North West Premier Edna Molewa set up the team on Sunday during the unveiling of tombstones to commemorate the victims of the shootings which rocked the small community, a year ago last week.

On 14 January 2008, the close-knit community of Skierlik was left reeling in shock when Johan Nel randomly shot into their informal settlement near Swartruggens in the North West, near his family farm.

Nel shot and killed Enoch Tshepo Motshelanoka, 10, Keditlhotse Elizabeth Moiphitlhi who was 3-months-old, her 31-year-old mother Anna and 35-year-old Sivuyile Danani.

The Mafikeng High Court sentenced Nel to four life sentences for murder and he also received another sentence of an additional 68 years for the attempted murders.

Speaking during the commemoration, Premier Molewa said members of the community should unite to fight all forms of social ills.

"What happened here is an indication that our people are still divided and still struggle to accept one another.

"We must teach our children at an early age a sense of unity, to accept others black or white and not let them live their lives in isolation," she said.

The community of Skierlik is one of the remote informal settlements found in Swartruggens.

Most of the community members live in poverty and survive by government grants and the little money they receive from the local farms.

The team, which consists of business people, government officials, trade unions, church leaders and other members of the community, will work together to ensure that their living conditions are improved.

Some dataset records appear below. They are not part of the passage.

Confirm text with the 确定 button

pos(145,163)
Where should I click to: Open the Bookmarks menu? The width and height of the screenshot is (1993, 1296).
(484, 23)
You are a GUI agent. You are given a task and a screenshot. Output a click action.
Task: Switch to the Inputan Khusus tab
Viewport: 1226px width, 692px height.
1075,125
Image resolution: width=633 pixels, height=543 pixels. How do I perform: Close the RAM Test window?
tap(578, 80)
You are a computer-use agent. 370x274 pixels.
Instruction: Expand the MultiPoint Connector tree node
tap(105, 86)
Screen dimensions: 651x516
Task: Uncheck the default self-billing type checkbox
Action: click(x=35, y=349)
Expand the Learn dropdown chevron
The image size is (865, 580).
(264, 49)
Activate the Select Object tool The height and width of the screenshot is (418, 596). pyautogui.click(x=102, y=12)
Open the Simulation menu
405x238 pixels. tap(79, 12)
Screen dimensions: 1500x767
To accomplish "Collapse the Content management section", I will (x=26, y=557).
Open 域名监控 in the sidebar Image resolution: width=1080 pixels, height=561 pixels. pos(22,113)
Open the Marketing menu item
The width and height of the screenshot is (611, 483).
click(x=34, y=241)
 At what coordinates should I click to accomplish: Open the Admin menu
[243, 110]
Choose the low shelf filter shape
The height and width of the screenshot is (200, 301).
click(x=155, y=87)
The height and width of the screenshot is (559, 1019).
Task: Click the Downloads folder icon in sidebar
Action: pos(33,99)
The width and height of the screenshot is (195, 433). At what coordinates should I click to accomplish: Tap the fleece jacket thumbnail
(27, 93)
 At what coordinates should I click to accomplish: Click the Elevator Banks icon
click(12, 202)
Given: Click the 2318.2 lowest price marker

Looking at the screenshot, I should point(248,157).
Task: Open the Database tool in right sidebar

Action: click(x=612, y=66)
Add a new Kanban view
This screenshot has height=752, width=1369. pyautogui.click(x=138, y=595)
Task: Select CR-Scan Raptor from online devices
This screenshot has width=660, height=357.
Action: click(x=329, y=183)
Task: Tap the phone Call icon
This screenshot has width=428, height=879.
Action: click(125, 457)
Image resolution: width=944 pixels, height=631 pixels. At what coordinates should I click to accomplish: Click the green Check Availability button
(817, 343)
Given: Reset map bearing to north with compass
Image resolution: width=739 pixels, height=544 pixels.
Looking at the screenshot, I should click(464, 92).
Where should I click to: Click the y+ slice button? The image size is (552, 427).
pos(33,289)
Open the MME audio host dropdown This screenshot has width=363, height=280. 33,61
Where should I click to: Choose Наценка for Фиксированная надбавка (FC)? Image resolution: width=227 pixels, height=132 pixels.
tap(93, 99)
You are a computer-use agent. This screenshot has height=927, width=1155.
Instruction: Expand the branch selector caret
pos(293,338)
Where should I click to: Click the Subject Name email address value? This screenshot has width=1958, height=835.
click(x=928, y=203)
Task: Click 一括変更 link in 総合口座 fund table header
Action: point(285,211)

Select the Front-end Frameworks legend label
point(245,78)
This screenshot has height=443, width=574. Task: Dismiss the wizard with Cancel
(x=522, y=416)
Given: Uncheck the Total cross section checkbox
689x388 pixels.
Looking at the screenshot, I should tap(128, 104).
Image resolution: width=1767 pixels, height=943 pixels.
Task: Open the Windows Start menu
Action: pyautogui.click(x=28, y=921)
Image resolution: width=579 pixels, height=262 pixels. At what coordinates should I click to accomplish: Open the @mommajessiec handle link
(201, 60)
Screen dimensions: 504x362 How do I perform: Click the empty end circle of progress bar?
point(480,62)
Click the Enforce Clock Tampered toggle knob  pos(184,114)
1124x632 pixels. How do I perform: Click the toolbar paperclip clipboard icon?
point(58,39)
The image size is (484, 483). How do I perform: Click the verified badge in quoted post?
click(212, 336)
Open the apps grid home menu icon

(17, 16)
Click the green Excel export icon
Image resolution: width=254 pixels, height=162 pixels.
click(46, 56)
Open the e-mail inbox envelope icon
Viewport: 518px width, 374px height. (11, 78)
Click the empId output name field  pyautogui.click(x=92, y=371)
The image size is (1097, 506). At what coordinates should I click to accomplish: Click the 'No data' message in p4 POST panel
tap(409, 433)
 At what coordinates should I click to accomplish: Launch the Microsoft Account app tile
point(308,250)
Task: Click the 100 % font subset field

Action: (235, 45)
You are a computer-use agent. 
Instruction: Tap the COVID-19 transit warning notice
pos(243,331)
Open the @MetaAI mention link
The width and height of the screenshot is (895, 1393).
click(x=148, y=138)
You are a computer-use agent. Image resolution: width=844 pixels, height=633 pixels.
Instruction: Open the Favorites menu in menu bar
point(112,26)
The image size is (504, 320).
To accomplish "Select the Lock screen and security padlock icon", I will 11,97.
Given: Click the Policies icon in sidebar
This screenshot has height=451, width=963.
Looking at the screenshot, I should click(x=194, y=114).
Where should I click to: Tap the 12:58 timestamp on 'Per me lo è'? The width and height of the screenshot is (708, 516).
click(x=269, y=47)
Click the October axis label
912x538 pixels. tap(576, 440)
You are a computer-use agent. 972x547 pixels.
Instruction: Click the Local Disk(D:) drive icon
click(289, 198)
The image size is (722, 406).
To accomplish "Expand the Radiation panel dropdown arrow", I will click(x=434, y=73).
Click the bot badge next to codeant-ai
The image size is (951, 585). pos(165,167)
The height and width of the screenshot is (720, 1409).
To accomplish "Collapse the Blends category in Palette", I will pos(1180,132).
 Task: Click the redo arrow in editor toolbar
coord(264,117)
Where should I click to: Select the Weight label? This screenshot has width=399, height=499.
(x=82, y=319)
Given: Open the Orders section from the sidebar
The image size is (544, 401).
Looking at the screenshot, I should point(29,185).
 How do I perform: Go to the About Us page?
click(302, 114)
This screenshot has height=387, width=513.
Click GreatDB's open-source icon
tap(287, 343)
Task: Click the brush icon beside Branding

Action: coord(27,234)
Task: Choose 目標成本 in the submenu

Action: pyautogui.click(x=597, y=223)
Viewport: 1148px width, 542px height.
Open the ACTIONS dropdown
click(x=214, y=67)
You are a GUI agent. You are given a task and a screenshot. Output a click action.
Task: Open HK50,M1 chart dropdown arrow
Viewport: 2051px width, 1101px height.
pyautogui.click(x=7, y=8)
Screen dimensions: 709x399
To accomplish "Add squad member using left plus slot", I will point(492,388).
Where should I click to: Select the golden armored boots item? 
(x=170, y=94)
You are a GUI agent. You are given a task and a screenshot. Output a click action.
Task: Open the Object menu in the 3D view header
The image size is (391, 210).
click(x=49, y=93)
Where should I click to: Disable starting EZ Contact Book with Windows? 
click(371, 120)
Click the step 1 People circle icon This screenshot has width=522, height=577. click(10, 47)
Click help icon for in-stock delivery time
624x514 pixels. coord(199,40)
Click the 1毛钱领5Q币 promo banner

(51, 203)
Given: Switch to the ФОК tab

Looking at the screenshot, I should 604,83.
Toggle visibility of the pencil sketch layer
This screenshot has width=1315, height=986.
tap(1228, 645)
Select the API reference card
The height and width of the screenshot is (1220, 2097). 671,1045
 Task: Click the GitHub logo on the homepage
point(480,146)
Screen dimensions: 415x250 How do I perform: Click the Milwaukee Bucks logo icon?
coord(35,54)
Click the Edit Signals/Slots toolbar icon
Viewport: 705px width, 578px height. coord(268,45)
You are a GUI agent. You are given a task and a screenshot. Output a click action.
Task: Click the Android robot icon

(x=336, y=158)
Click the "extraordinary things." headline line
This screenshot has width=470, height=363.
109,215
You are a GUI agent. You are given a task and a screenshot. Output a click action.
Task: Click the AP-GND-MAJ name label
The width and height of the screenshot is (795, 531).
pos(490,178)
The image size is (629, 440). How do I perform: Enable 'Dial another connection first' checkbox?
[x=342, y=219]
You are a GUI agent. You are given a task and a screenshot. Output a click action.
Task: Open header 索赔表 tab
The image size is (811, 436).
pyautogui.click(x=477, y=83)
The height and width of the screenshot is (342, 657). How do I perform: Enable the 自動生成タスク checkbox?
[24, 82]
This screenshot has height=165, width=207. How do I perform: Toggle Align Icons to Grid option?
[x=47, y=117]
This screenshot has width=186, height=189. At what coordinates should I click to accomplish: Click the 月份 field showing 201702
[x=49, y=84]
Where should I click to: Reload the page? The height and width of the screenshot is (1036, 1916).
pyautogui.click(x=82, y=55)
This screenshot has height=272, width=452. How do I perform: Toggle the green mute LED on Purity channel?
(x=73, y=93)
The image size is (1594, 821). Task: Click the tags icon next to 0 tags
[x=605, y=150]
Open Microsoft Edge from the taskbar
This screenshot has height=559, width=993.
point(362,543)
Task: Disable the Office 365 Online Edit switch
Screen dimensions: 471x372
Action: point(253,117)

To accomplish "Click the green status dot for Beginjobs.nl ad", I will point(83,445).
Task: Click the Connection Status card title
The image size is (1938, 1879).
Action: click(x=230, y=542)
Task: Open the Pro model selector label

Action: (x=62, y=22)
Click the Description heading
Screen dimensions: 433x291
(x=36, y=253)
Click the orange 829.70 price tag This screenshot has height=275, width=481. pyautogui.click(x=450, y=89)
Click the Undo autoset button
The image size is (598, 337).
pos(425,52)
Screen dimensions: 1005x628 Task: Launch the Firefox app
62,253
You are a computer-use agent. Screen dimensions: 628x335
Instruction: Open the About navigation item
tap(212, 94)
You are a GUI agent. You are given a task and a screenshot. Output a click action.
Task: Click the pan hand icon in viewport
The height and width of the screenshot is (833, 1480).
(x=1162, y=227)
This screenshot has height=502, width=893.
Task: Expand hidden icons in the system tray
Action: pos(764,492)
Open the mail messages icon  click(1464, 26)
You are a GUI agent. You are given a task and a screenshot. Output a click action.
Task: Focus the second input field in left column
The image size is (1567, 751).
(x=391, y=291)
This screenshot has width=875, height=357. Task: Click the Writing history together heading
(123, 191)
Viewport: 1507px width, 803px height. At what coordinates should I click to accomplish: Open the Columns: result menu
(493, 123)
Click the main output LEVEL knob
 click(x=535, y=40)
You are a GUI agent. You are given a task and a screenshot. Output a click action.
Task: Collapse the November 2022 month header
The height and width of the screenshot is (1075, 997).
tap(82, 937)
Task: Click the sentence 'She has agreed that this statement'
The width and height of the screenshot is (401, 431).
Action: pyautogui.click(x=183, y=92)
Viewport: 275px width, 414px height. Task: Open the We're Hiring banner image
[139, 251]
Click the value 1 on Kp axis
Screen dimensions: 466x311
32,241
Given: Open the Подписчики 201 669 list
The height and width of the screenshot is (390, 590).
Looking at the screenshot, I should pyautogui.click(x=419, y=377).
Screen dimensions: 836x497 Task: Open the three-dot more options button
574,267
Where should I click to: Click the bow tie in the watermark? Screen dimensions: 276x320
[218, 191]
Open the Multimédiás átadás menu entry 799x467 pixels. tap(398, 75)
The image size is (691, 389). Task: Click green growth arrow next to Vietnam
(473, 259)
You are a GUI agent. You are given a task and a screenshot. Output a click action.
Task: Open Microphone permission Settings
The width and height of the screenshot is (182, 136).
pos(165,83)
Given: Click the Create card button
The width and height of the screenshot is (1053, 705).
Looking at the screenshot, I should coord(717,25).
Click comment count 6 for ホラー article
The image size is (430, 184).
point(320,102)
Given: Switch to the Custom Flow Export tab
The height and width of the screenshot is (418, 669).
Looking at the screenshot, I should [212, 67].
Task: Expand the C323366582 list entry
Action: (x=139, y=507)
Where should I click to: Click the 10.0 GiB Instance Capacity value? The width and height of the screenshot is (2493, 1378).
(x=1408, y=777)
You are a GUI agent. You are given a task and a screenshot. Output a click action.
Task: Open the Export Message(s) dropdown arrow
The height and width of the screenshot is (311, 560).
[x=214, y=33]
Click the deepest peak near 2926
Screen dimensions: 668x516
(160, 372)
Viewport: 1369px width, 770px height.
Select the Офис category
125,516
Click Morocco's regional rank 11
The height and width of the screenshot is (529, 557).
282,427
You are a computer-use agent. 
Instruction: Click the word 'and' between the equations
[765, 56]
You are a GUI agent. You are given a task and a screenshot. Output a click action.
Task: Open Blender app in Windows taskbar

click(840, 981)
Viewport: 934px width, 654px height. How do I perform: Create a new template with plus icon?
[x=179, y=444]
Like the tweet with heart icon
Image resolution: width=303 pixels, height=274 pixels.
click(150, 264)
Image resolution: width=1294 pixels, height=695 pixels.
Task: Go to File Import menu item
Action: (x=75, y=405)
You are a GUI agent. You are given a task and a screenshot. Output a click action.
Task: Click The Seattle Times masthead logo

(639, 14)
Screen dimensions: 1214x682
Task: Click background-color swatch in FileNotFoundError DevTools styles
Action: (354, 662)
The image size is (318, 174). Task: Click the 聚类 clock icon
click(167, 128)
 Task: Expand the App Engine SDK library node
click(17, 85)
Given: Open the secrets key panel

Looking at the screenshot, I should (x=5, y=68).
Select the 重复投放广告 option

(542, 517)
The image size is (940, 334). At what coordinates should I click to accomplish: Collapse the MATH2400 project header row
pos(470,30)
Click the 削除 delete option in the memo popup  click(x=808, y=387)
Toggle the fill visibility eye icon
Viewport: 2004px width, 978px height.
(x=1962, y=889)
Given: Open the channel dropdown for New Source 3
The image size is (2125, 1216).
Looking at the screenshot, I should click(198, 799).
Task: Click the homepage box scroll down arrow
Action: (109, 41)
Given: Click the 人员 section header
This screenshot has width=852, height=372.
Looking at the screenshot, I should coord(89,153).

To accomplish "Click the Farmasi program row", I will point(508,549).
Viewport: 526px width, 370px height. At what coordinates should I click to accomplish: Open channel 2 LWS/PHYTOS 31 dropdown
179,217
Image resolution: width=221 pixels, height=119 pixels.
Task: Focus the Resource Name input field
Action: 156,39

The premier said the team will look at ways of developing Skierlik into a better place and ensure that those who work in local farms have good relations with farm owners.

"We were in Skierlik for the funeral last year and we received a lot of challenges concerning development.

"We have also seen that our people are living in sad conditions, the houses are not in good conditions and do not receive proper services," she said.

Ms Molewa further explained that they had been working with various departments to ensure that services were provided in the community since last year after the massacre.

Some of the work that has been done includes implementing social services in the form of a social worker, with outreach services as well as home visits to the community.

"Counselling was provided to those affected by the trauma of the massacre in the community and for three months we provided food parcels to the needy, with the nine families affected by the massacre benefiting from this intervention while 86 orphans and vulnerable children benefited from a school uniform project during October," she said.